Lukisan, c.1446 oleh pelukis Florentine Biagio d'Antonio di Louvre di Paris. |
Dicambuk, dimahkotai duri, dan dicemooh, Yesus akhirnya dijatuhi hukuman mati. Dibebani dengan Salib, Dia berangkat ke tempat eksekusi di tengah kerumunan musuh, penghujat, dan spekulan yang menganggur. Di antara mereka hanya ada kelompok kecil yang bersimpati kepada Yesus, yaitu Maria Ibunya, para perempuan saleh, dan Rasul terkasih, St. Yohanes.
Penebus ilahi berjalan maju dengan susah payah di bawah beban berat Salib. Dia telah kehilangan banyak darah di Getsemani dan selama penderaan dan penobatan duri. Kekuatan-Nya tampaknya melemah, namun kasih menopang-Nya. Sambil memandang ke sekeliling-Nya dengan lemah, Dia melihat orang-orang Yahudi yang mengejek, tentara Romawi yang acuh tak acuh dan tidak sopan, dan kerumunan penonton yang penasaran mencari sesuatu untuk menghibur mereka. Apakah tidak ada orang lain? Di manakah mereka yang Dia sembuhkan secara ajaib, dan mereka yang Dia hibur dan ampuni? Apakah tidak ada seorang pun yang merasa kasihan pada-Nya? Tiba-tiba kerumunan itu terdiam. Seorang perempuan, pucat dan menangis, mendekati-Nya, didukung oleh teman-temannya. Dia menentang perintah para prajurit dan cemberut para algojo, dan mendekati-Nya.

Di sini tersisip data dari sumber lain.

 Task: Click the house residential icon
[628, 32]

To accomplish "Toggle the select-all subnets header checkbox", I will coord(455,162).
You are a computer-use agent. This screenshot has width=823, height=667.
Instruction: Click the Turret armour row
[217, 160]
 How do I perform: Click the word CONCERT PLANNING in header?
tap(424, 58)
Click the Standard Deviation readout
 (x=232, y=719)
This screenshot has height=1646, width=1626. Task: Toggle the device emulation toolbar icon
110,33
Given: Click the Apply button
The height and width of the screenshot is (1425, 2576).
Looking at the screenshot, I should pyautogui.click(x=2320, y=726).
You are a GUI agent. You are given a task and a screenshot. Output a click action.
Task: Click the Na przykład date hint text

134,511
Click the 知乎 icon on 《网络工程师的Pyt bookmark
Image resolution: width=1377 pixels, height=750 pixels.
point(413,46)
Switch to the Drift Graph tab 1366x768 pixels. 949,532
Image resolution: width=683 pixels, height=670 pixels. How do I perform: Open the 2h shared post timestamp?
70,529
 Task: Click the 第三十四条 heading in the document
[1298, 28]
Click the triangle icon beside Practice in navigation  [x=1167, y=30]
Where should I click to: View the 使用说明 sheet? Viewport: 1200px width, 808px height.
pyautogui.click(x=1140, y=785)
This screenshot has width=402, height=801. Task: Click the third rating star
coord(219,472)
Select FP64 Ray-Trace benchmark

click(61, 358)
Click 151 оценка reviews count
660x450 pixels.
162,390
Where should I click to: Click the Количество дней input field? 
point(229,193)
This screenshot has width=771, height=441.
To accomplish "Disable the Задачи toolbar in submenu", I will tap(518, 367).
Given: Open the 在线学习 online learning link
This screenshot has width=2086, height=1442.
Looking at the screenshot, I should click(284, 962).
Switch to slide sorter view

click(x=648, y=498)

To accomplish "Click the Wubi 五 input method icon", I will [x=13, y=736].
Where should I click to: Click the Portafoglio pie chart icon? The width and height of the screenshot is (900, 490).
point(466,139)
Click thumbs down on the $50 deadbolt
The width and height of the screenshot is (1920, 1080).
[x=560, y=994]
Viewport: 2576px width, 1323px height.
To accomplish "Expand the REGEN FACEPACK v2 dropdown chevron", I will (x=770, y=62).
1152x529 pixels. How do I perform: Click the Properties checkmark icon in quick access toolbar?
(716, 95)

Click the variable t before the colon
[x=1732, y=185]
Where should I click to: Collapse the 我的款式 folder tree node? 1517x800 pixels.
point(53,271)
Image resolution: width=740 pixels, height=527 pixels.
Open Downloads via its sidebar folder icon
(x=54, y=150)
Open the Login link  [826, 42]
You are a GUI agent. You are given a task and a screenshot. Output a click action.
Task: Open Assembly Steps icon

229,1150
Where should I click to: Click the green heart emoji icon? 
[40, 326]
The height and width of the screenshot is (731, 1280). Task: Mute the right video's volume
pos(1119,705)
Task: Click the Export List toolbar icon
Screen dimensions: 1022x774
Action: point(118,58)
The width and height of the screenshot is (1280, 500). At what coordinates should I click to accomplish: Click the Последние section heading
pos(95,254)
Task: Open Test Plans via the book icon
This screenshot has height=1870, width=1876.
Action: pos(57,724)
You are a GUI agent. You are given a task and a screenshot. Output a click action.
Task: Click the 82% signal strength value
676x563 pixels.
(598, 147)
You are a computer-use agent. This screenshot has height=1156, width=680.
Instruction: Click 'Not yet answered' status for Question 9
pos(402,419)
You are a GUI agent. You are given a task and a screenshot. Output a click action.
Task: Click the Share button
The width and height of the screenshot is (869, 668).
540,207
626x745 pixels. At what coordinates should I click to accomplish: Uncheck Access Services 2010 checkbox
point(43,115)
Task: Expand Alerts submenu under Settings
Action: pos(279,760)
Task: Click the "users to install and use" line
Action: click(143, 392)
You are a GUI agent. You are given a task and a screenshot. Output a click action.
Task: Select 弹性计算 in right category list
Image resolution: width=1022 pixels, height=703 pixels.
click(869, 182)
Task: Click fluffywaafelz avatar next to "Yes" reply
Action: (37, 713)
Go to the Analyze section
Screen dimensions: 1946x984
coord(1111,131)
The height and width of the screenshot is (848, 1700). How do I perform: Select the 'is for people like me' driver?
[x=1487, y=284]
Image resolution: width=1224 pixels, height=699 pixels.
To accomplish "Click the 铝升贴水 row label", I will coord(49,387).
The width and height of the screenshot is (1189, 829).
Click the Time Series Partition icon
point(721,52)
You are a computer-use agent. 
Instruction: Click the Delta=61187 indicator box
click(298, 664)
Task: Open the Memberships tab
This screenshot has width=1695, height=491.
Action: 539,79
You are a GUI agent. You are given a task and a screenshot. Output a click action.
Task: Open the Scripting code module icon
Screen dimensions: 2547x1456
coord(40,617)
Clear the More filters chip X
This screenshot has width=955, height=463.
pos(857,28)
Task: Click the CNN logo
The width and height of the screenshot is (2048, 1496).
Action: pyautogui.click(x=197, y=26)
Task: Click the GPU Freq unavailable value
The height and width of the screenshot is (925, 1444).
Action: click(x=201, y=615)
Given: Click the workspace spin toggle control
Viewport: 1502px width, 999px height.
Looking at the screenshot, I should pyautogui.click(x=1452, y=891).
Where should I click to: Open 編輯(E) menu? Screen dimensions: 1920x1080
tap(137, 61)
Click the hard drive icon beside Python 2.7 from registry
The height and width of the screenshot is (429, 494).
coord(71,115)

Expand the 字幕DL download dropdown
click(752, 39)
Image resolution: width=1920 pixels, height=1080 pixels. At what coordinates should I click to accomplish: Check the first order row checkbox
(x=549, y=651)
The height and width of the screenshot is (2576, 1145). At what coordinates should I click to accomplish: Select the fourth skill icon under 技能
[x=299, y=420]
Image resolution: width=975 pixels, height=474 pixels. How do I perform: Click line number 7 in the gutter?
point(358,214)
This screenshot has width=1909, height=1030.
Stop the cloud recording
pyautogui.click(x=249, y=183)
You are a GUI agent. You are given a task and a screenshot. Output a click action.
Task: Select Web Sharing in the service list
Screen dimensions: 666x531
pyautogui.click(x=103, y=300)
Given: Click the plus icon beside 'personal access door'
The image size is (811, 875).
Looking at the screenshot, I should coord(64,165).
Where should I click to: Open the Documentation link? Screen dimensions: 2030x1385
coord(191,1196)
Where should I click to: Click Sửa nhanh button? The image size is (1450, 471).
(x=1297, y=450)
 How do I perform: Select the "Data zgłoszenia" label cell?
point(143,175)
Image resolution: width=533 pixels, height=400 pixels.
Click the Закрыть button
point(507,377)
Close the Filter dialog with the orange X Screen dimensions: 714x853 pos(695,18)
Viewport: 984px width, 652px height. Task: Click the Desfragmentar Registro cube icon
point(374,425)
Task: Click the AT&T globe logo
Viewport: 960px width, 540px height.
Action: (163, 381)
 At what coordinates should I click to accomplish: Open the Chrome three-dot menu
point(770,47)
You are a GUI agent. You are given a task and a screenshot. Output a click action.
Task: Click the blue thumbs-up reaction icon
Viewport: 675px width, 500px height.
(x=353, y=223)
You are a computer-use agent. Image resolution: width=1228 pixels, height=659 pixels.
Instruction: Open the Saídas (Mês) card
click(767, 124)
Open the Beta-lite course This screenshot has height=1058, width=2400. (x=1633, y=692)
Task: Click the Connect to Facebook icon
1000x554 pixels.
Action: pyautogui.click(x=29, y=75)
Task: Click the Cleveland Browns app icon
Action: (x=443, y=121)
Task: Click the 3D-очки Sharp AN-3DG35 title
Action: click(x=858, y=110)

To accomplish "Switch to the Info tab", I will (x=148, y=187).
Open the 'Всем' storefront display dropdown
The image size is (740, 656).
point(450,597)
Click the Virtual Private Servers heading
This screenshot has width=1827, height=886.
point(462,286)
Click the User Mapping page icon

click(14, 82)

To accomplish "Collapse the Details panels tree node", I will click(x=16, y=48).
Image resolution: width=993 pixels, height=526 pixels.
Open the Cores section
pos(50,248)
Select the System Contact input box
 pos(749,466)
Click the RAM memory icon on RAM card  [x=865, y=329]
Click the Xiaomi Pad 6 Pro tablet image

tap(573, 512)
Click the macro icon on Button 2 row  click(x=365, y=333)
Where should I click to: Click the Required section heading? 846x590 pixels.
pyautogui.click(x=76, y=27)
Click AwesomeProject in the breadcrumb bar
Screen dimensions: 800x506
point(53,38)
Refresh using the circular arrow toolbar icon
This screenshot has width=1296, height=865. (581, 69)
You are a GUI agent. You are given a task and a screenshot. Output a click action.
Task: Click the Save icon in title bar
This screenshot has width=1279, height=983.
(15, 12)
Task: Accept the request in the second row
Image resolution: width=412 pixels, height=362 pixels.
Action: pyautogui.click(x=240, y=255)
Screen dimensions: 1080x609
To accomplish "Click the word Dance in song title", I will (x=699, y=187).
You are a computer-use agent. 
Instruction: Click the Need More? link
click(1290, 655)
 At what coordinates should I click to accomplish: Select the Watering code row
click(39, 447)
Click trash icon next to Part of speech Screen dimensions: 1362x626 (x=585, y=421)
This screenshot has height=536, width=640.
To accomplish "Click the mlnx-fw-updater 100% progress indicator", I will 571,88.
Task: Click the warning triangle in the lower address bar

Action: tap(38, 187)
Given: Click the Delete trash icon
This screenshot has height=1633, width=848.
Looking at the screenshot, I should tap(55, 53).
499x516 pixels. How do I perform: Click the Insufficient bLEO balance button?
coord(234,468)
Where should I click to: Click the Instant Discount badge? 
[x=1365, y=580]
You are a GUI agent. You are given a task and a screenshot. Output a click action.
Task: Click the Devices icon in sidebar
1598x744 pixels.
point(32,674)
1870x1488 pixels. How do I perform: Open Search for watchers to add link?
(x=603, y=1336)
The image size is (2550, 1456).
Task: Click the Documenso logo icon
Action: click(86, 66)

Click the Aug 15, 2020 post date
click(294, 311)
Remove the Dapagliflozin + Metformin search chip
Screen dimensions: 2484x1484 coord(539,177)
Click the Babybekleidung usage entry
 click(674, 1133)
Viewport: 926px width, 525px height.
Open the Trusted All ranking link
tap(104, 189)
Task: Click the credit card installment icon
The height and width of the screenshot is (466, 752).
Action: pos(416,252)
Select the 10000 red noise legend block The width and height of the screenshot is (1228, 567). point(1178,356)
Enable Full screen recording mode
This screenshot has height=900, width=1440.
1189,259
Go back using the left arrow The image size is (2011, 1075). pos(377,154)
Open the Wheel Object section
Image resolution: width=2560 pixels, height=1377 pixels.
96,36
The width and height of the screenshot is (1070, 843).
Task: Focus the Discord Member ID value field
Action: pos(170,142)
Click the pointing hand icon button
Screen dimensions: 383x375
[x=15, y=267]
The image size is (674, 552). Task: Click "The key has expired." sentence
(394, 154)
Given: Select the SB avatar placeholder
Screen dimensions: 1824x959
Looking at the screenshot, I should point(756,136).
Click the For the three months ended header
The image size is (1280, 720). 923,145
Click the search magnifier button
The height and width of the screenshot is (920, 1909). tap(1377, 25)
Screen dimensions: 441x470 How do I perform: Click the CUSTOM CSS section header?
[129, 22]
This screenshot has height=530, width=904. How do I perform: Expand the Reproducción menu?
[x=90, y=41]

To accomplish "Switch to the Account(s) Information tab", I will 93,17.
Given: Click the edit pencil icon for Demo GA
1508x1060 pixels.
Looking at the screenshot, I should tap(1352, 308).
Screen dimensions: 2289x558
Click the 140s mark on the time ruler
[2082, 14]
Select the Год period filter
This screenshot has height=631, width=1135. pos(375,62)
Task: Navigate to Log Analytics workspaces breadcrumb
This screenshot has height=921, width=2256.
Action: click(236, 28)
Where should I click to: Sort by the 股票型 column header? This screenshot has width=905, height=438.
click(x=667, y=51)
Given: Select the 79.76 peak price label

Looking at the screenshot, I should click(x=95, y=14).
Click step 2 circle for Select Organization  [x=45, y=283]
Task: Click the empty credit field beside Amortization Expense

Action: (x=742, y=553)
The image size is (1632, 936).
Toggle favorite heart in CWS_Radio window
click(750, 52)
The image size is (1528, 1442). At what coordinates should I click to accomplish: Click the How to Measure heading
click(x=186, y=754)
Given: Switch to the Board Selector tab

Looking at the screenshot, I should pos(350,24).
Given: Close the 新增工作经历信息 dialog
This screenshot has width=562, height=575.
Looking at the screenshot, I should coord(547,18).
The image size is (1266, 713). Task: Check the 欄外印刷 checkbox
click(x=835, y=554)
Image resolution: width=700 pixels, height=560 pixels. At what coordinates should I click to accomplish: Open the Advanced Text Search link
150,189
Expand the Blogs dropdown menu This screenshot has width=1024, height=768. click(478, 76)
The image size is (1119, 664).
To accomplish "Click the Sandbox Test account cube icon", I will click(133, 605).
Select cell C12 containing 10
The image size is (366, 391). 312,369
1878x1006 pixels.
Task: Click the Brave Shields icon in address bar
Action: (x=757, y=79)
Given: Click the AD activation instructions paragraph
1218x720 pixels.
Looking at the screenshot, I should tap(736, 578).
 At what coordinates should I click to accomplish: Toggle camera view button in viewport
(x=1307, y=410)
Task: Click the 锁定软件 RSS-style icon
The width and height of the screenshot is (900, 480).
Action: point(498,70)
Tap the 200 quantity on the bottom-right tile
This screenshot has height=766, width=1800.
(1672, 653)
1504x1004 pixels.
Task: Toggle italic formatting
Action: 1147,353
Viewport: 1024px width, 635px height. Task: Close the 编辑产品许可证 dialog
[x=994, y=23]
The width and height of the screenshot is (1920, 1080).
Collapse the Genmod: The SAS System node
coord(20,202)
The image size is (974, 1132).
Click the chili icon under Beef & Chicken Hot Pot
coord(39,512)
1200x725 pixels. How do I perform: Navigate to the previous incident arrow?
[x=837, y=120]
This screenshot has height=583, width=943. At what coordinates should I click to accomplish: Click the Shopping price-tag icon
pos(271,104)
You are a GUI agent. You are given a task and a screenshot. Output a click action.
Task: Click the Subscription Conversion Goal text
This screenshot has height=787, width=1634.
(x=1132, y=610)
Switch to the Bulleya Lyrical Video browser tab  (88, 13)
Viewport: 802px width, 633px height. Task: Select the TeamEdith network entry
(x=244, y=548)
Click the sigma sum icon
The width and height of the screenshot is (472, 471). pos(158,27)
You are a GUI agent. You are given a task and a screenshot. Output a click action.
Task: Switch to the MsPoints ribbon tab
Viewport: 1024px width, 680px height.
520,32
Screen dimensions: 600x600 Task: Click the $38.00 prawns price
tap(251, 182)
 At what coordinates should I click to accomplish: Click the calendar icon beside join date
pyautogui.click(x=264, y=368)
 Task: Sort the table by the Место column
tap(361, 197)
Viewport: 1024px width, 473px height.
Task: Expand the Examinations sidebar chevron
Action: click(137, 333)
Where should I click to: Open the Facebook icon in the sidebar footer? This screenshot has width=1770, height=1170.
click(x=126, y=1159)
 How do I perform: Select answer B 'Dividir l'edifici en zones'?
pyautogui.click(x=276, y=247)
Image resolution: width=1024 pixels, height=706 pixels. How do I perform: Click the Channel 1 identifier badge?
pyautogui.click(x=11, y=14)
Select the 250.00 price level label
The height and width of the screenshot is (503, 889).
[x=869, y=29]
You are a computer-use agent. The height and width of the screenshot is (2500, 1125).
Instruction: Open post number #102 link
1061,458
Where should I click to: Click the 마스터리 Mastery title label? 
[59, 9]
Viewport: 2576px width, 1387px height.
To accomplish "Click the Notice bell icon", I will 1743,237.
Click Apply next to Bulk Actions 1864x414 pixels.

Di sana-sini terdengar gumaman: Pasti ibunya, perempuan malang! Yesus dan Maria saling memandang. Mustahil bagi kita untuk menebak kedalaman cinta yang terkandung dalam pertukaran pandang penuh kasih itu. Tidak ada yang mengucapkan sepatah kata pun, karena tidak ada kata yang dapat mengungkapkan kesedihan mereka atau mengungkapkan cinta mereka. Mereka memandang dan memahami satu sama lain, mempersembahkan diri mereka sebagai bencana demi penebusan umat manusia yang tidak patuh.